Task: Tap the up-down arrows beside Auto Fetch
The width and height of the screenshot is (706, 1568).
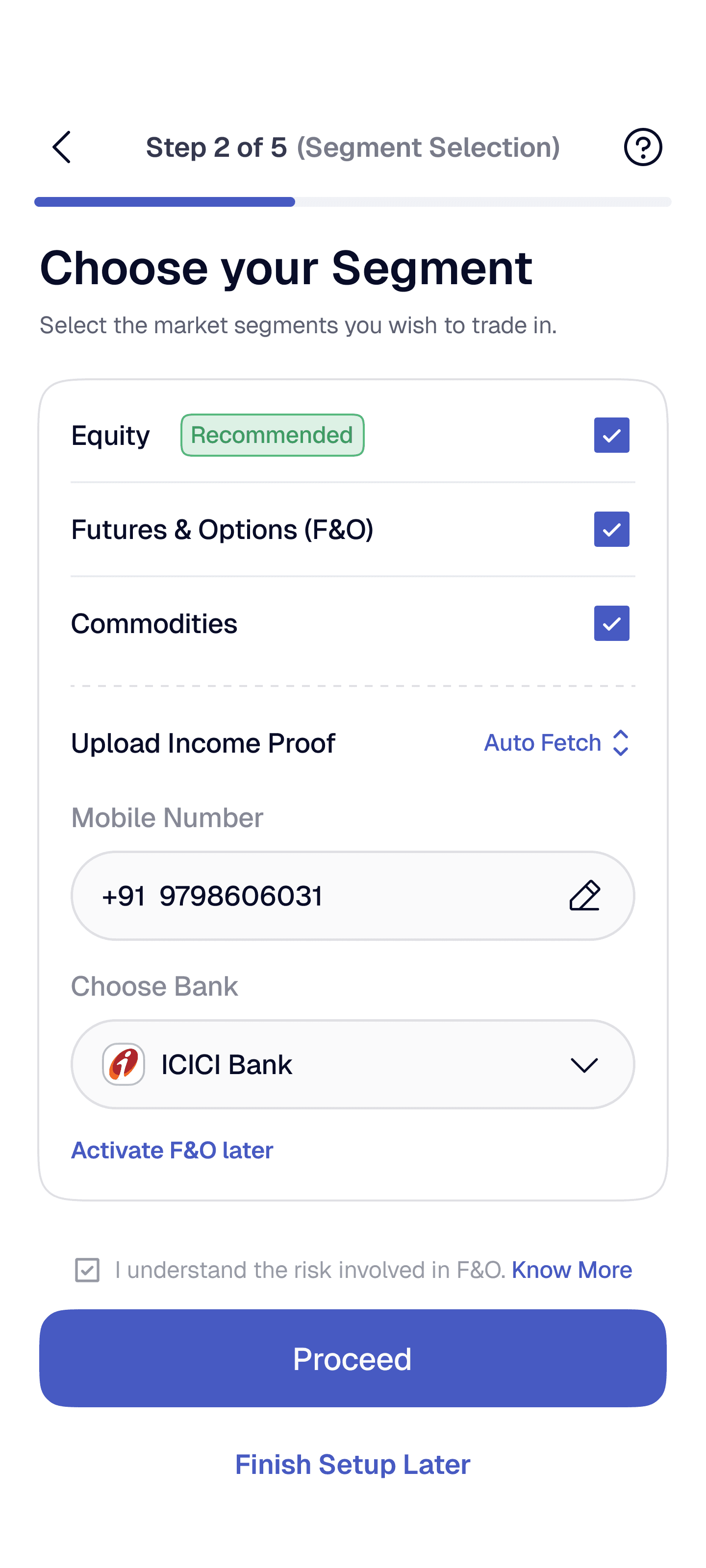Action: pos(620,743)
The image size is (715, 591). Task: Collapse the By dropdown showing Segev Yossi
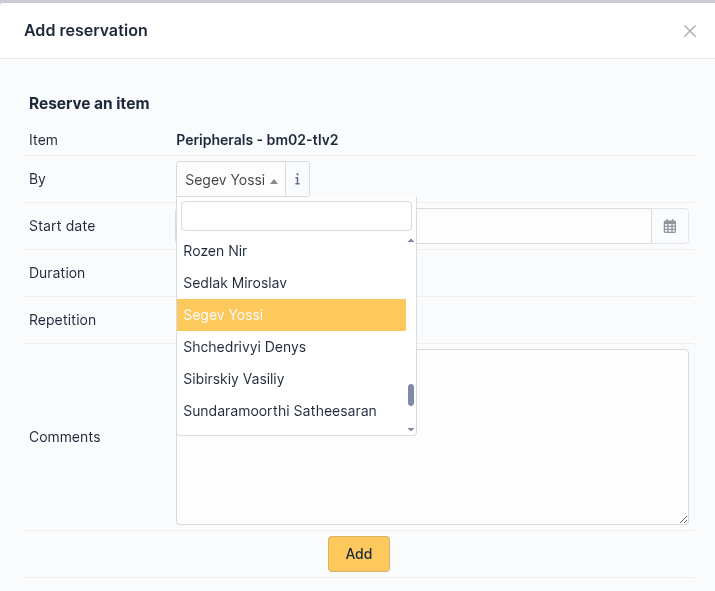coord(231,180)
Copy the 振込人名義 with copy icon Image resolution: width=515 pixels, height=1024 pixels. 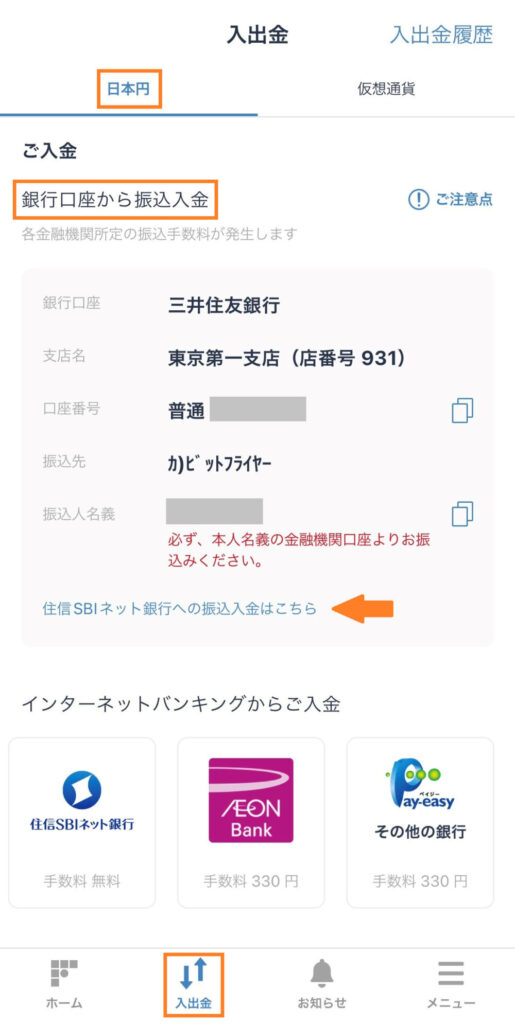click(x=462, y=514)
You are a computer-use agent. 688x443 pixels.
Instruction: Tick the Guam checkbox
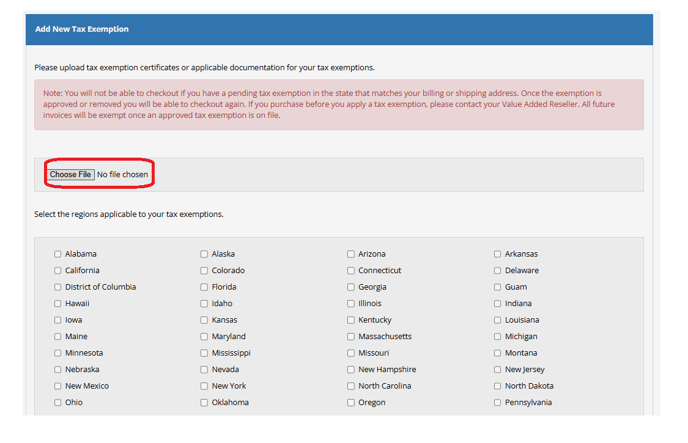point(497,287)
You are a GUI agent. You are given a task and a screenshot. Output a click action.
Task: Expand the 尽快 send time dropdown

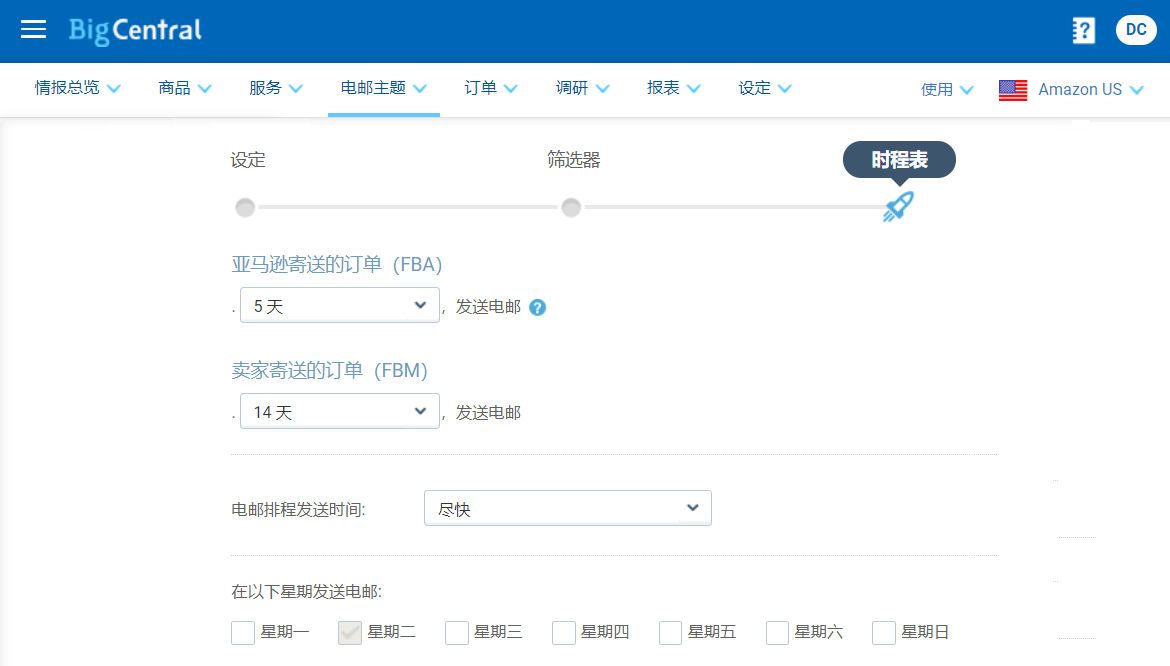[567, 509]
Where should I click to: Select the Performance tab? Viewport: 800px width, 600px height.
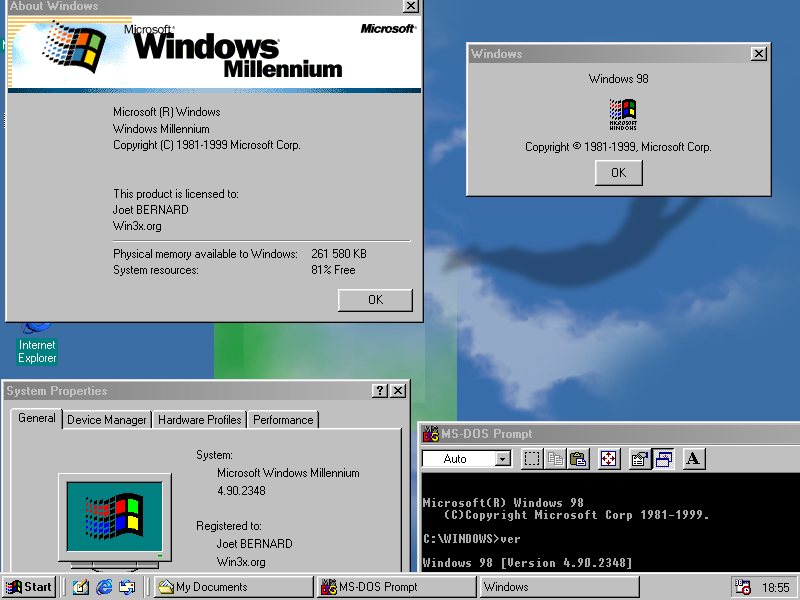tap(282, 420)
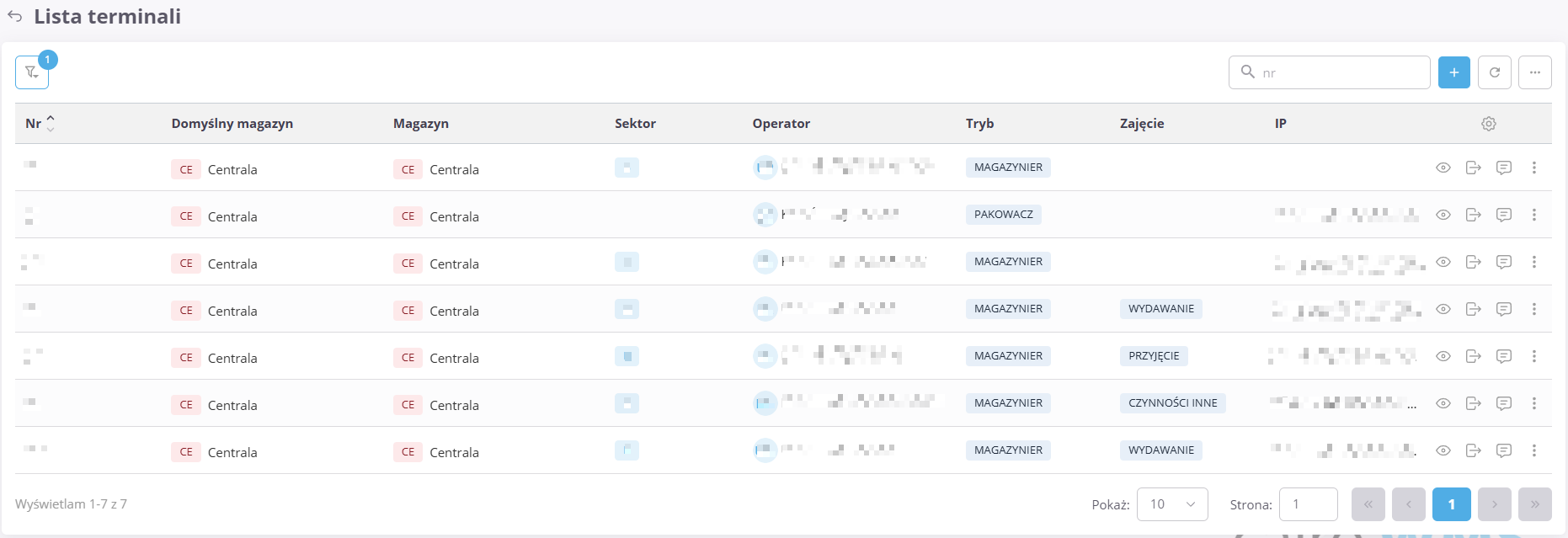This screenshot has height=538, width=1568.
Task: Open the Pokaż rows-per-page dropdown
Action: pyautogui.click(x=1172, y=504)
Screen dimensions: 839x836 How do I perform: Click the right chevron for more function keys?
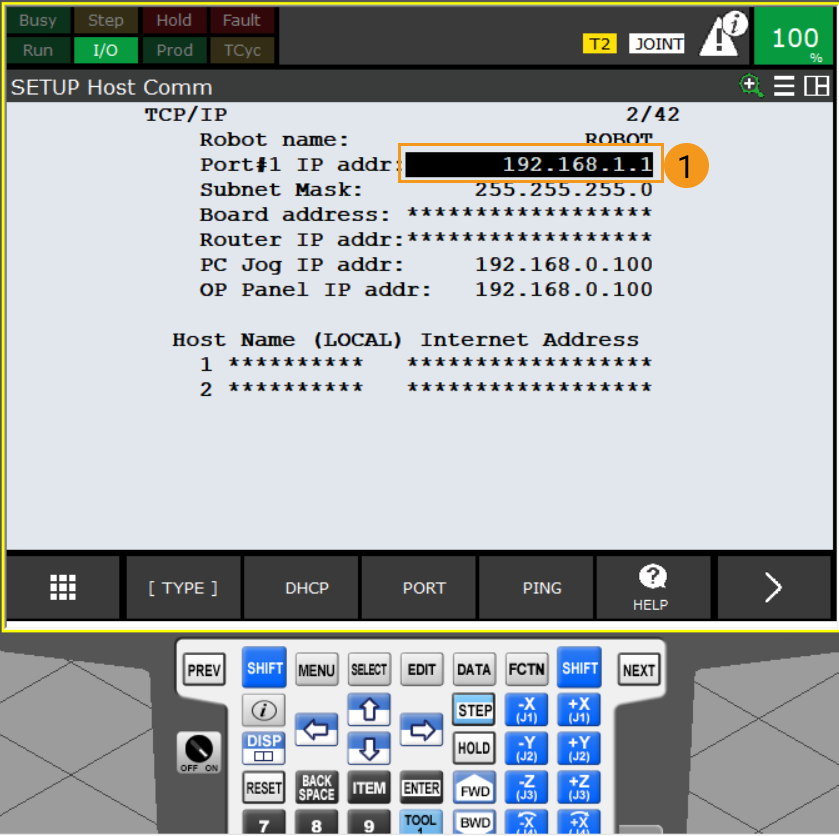coord(774,588)
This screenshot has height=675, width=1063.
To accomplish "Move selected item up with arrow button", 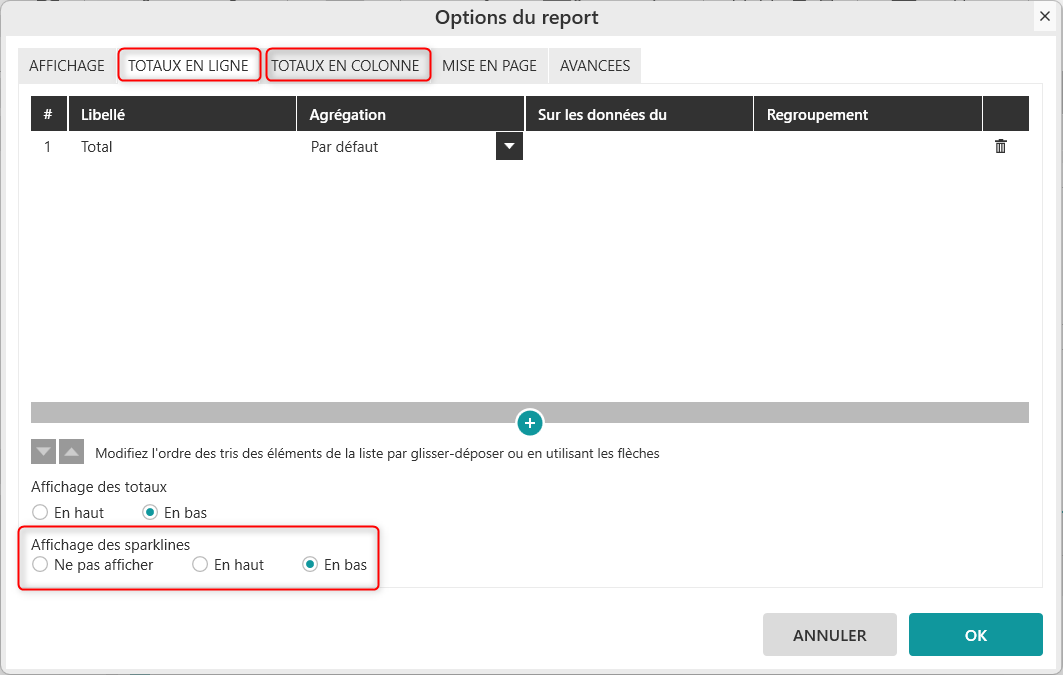I will (x=71, y=452).
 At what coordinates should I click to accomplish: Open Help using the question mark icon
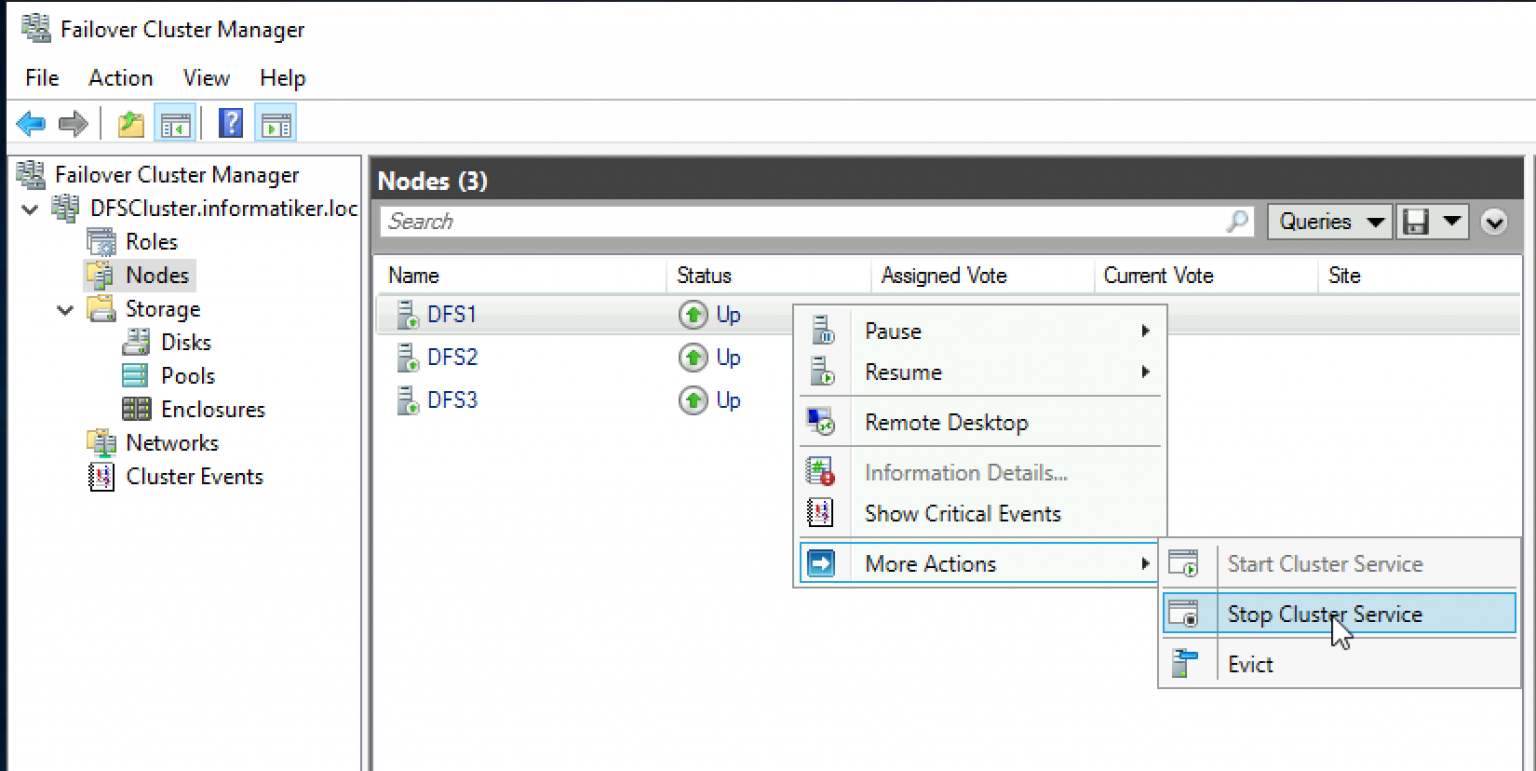pos(229,123)
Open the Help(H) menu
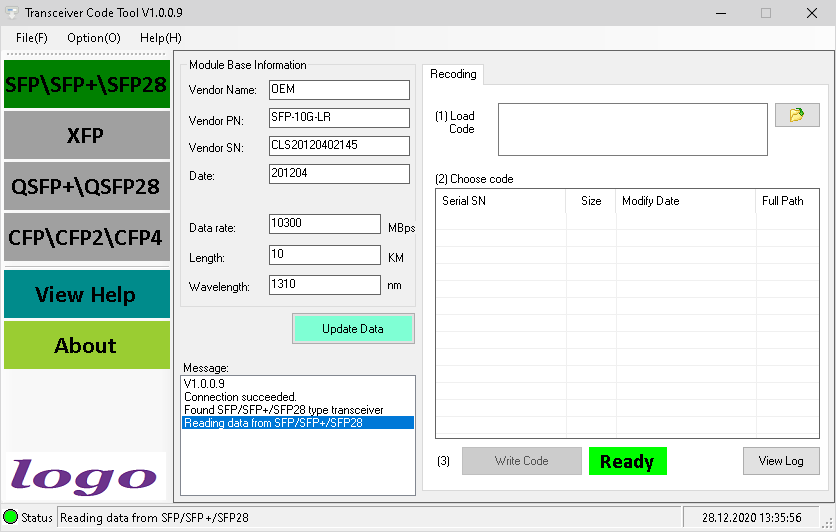Image resolution: width=836 pixels, height=532 pixels. [x=160, y=38]
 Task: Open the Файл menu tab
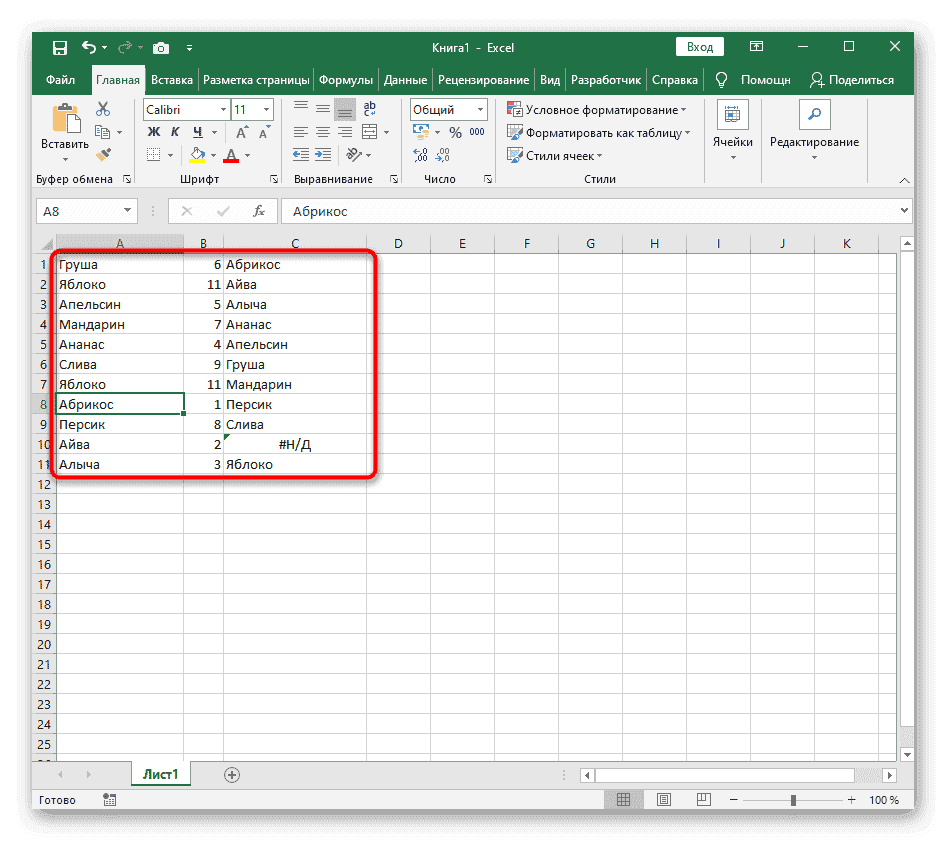[60, 80]
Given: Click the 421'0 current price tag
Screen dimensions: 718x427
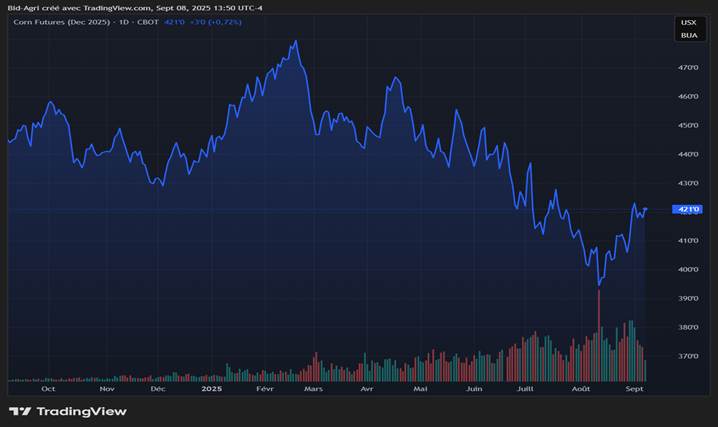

•••

Exercise details:
Going by the data above, the answer is exactly the lines from the one holding "At what coordinates" to the one holding "Given: Click the 421'0 current price tag", both kept, with the pictures left out.

Solution to this exercise:
 At what coordinates should I click to accomplish: Open Help using the question mark icon
pos(229,123)
Open the Help(H) menu
Image resolution: width=836 pixels, height=532 pixels. [x=160, y=38]
 Task: Open the Файл menu tab
[60, 80]
Given: Click the 421'0 current price tag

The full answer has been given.